## Task item
Throughout the records below, find the lines with the string "video" and give how many there are, nothing else.

## Information given
+ + + + + + +

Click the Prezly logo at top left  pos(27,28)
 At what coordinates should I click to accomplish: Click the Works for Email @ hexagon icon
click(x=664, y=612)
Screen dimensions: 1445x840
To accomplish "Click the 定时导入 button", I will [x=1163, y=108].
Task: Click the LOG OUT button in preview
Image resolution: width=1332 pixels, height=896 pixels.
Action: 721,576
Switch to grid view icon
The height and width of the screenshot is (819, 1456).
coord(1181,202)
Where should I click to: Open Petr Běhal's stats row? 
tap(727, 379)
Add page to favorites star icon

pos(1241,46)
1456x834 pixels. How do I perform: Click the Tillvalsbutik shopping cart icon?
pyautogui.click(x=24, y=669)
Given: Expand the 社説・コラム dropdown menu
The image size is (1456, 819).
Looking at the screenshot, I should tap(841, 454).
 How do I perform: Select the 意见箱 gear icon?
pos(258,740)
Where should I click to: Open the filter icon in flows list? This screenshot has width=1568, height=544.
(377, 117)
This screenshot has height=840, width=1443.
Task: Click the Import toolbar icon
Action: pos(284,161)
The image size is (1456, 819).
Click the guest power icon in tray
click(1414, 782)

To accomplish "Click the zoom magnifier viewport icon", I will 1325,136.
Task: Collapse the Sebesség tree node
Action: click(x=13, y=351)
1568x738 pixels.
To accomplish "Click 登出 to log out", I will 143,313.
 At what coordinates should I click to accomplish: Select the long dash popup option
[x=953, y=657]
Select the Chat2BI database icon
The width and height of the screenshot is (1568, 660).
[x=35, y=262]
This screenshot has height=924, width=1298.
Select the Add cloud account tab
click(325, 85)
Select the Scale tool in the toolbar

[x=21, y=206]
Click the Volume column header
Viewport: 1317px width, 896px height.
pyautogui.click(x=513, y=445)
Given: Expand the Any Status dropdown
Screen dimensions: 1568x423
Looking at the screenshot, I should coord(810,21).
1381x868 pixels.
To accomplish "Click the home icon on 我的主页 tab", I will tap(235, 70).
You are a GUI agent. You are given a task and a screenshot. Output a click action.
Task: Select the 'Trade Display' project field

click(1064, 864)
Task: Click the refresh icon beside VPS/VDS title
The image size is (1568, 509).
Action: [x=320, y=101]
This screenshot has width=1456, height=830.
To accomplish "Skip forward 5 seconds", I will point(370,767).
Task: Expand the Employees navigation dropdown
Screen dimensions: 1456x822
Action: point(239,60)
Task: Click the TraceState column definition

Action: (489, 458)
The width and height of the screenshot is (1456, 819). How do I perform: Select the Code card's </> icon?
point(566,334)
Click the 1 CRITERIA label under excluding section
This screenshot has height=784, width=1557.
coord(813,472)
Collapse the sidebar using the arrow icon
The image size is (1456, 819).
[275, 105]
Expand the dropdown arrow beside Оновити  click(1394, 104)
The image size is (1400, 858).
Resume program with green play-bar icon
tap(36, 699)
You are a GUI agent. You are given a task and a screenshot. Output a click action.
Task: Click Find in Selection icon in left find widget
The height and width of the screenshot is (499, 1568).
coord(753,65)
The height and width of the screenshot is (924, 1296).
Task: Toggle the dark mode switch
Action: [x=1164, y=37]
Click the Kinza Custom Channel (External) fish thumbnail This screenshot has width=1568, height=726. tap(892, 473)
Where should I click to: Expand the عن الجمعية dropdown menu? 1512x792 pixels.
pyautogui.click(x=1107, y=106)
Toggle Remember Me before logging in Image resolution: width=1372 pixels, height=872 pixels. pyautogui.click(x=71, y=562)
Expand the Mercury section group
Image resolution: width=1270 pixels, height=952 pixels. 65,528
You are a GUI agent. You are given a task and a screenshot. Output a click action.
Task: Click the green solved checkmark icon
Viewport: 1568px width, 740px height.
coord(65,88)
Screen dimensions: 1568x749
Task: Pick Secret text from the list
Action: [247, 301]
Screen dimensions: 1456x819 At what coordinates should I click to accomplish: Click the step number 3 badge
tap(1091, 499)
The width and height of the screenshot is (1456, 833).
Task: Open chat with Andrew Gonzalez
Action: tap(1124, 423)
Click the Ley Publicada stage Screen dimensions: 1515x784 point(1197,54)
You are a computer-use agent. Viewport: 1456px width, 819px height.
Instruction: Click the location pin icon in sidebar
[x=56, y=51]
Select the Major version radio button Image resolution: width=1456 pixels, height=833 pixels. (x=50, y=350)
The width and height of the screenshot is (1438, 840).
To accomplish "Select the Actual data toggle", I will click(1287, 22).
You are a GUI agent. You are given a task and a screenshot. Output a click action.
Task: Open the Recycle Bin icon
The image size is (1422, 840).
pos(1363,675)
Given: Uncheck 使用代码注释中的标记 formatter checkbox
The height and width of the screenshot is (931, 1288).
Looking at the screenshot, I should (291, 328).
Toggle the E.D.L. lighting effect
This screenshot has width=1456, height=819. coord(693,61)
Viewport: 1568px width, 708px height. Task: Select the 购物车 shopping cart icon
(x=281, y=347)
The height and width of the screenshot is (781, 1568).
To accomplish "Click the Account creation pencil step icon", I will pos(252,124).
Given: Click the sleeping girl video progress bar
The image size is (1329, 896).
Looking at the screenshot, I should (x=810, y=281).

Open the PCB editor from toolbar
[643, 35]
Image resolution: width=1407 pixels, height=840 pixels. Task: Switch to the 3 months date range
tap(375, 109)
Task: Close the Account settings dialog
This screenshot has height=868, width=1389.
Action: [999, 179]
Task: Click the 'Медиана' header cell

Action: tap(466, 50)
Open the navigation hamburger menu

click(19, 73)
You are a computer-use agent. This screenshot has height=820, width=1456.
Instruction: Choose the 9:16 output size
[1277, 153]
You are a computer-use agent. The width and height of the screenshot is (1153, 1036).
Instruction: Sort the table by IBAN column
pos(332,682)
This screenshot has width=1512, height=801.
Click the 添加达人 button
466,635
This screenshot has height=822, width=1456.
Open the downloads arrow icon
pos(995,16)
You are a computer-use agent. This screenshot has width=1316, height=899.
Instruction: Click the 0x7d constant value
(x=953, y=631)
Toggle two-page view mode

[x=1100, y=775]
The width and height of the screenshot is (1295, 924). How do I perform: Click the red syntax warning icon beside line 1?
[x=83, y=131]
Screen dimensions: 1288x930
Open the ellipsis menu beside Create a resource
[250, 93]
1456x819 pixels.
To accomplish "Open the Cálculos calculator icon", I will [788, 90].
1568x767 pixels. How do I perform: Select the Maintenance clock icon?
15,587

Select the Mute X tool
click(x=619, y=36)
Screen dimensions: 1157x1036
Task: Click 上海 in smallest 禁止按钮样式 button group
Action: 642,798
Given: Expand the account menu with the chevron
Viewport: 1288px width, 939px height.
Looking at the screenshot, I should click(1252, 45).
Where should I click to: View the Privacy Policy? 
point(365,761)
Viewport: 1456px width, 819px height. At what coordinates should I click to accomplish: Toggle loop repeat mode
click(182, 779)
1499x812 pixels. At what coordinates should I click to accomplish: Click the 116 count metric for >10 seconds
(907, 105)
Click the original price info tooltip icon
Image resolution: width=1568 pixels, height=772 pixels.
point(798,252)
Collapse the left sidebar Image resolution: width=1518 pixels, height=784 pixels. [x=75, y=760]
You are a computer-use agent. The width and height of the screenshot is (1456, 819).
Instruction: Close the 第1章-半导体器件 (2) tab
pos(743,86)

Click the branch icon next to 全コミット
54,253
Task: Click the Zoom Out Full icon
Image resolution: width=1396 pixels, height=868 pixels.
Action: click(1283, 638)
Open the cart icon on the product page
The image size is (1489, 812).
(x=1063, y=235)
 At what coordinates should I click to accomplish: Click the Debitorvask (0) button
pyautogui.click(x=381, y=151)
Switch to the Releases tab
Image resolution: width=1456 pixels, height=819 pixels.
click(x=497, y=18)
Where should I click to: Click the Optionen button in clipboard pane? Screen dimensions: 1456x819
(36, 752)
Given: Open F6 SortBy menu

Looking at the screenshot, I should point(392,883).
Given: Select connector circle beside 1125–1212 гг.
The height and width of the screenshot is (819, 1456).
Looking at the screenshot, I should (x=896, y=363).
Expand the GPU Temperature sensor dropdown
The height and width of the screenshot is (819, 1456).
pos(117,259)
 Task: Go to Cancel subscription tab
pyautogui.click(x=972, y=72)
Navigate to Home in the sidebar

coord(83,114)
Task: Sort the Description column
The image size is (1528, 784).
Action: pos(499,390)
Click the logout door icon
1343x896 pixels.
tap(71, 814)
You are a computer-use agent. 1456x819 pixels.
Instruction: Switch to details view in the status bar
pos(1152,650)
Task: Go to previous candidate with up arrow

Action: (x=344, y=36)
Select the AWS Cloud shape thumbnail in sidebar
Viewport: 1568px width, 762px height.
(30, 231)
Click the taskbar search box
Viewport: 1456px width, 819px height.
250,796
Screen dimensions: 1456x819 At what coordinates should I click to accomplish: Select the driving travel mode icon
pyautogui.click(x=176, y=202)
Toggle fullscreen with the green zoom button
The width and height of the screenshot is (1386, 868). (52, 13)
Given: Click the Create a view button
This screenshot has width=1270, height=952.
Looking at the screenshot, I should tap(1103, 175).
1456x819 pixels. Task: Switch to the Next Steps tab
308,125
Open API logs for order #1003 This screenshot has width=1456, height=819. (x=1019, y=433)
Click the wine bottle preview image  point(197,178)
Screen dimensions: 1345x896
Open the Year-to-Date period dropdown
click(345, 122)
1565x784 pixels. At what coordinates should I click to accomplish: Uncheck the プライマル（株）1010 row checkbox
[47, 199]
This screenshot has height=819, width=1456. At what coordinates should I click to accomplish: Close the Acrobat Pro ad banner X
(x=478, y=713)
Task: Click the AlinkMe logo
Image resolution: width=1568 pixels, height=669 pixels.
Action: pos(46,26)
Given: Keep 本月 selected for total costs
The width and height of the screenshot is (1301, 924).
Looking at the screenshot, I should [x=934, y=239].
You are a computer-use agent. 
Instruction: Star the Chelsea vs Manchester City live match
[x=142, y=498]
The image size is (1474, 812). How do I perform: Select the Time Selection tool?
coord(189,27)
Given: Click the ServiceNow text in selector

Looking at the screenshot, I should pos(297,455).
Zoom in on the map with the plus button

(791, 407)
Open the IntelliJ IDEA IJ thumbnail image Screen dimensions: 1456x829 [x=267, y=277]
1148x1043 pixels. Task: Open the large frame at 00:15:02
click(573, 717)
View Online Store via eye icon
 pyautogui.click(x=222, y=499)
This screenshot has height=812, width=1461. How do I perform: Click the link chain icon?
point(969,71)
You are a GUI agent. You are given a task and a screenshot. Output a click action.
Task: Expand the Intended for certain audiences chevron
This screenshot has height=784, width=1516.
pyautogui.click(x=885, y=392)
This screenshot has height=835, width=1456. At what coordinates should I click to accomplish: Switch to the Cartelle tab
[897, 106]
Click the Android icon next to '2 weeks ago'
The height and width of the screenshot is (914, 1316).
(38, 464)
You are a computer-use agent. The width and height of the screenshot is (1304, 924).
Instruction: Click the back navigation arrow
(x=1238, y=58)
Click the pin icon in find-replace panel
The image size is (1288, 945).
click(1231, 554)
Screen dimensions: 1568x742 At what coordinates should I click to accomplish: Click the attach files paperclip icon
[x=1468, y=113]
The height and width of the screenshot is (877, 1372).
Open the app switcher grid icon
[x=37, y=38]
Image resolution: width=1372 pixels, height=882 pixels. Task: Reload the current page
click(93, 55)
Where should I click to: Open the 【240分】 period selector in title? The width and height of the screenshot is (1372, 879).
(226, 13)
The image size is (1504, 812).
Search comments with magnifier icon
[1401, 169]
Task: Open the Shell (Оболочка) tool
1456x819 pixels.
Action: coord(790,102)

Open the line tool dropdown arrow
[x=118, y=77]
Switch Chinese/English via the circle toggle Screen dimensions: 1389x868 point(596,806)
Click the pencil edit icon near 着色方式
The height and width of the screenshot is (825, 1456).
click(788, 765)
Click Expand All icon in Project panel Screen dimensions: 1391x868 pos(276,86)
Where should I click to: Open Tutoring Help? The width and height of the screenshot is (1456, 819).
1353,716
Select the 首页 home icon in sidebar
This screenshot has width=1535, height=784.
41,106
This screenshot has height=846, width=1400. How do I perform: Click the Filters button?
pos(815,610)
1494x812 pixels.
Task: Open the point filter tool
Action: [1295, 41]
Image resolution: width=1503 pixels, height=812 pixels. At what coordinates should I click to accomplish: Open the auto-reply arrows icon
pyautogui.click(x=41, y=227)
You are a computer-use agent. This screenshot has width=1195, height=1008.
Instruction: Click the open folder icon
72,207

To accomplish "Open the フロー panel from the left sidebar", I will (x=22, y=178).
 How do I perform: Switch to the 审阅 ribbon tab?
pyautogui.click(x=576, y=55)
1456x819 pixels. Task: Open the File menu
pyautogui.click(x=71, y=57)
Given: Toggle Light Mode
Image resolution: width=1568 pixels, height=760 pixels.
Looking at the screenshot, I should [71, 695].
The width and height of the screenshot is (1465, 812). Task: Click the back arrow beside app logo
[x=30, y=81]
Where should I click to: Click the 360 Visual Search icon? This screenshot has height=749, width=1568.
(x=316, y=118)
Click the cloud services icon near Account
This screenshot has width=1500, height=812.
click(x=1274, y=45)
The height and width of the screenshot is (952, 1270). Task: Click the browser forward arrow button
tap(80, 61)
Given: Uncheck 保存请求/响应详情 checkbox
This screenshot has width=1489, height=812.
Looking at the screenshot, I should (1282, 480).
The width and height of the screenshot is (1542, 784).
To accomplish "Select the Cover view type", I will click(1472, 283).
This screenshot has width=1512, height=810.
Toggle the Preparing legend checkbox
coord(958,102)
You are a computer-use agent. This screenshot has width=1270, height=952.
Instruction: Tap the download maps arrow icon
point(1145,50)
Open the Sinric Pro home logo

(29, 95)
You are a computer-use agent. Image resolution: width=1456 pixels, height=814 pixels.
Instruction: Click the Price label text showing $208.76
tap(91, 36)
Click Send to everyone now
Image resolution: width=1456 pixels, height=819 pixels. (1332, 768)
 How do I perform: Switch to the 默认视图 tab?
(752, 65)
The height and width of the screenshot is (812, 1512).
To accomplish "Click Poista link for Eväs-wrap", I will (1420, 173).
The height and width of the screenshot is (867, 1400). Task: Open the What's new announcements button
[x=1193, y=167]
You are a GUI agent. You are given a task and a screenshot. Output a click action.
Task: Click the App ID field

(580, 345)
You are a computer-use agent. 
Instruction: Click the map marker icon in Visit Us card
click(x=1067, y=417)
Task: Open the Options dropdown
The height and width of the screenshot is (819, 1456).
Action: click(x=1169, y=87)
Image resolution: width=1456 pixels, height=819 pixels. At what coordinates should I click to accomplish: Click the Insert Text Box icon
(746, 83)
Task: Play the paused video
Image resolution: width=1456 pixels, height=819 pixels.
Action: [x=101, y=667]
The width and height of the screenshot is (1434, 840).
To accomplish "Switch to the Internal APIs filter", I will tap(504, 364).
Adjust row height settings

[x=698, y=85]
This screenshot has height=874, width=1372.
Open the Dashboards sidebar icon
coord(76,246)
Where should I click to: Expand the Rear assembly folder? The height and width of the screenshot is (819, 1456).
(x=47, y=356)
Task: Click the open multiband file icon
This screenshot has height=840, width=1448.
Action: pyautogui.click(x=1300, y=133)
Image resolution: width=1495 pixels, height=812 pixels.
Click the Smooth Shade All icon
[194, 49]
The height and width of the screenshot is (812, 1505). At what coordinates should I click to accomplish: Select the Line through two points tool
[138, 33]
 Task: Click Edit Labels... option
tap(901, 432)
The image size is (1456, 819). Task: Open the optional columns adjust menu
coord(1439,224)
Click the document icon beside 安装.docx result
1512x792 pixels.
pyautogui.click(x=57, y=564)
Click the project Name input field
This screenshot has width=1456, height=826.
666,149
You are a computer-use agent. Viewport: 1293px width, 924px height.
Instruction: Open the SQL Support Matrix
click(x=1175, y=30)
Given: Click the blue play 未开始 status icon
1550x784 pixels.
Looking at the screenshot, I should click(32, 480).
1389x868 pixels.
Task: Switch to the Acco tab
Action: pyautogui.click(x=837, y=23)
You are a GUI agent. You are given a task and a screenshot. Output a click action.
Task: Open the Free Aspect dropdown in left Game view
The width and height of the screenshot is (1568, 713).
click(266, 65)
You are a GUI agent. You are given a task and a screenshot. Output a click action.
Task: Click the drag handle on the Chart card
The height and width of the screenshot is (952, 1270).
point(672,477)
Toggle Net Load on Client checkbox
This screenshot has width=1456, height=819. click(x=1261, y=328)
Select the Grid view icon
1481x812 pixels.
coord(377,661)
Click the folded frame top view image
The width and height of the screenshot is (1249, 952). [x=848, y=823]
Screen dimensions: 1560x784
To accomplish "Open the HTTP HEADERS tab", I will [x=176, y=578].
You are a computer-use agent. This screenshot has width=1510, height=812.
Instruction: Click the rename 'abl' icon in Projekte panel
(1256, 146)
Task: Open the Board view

+ + + + + + +

## Answer to this task
2